2015年3月31日火曜日

序論

私たち「新学事暦の導入に反対する学生有志」は、東京大学で2015年度から導入される新学事暦に反対する活動を行ってきました。

活動に対する総括

前述の通り、要求書に対して誠意ある回答は得られませんでした。これは、私たちの力不足も要因の一つです。まず、何人かから指摘を受けたように、次年度の学事暦を変更させるには、活動を始めるのが遅すぎました。もちろん、大学側の情報の開示自体が遅かったことに起因するものではありましたが。また、東大新聞だけでなく、外部のメディアに取り上げてもらうことができれば、もう少し身のある回答が得られたかもしれません。その他の面においても、大学側が意図的な無視や誤読をすることなく回答してくれるだろうという認識の甘さがありました。

しかし、全く何の成果も無かったというわけではありません。理学部・工学部の方針転換は、「昨今の学内における議論をふまえ」とあるように、私たちの活動の影響があると考えて良いと思われます。結果的に要求1.3の一部が達成されたことになります。
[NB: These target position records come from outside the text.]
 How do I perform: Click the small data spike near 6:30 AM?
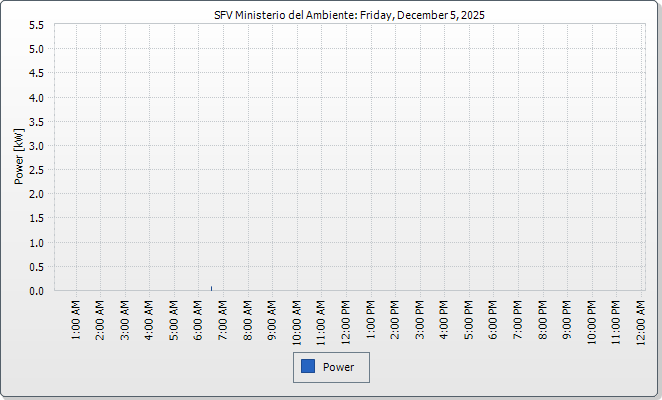tap(211, 288)
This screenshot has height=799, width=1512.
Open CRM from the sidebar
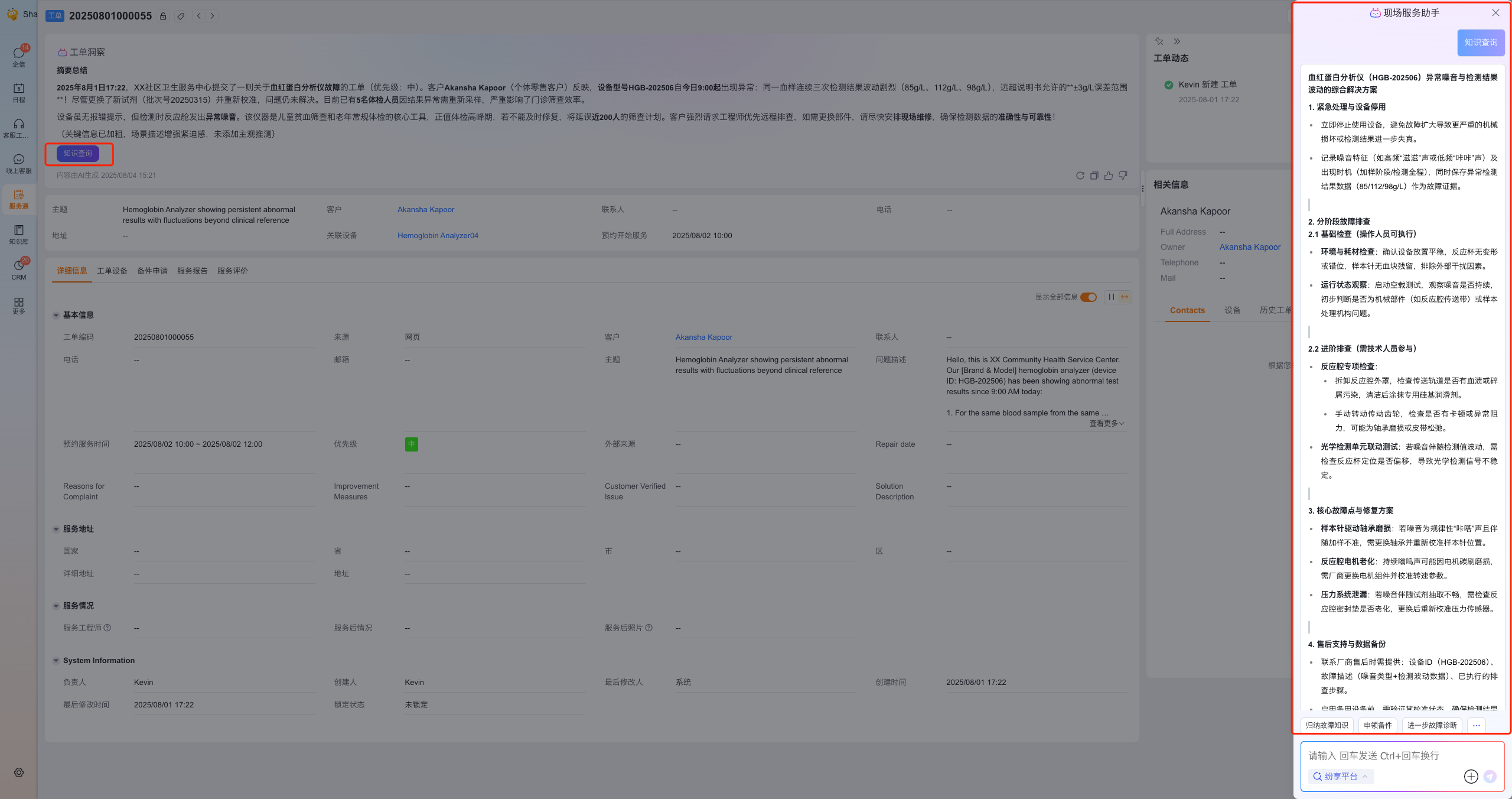click(x=19, y=269)
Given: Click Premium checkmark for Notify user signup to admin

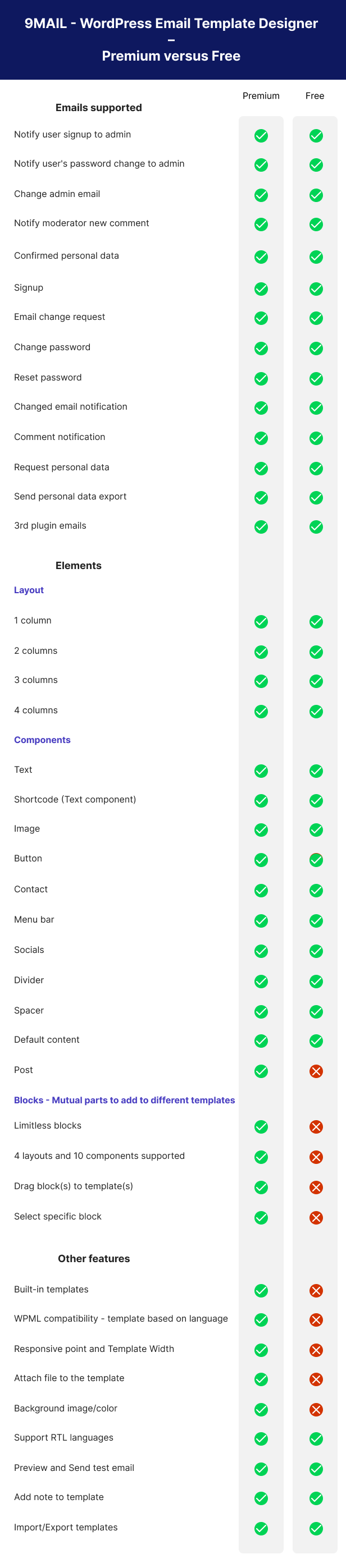Looking at the screenshot, I should [261, 136].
完全な結果が得られないとしても、学内で議論を行い、意見を表明することは全くの無駄ではありません。私たちの活動の記録を残すことで、今後、学生間での議論の一助となればと思います。

回答に対する所感

理事からの回答には、私たちの要求に関して一切具体的な返答がありませんでした。既存の資料をもって要求への返答とするのは、新学事暦の内容にも導入の過程にも問題はなく、疑問を抱く学生は理解が不足しているに過ぎないという態度の表明です。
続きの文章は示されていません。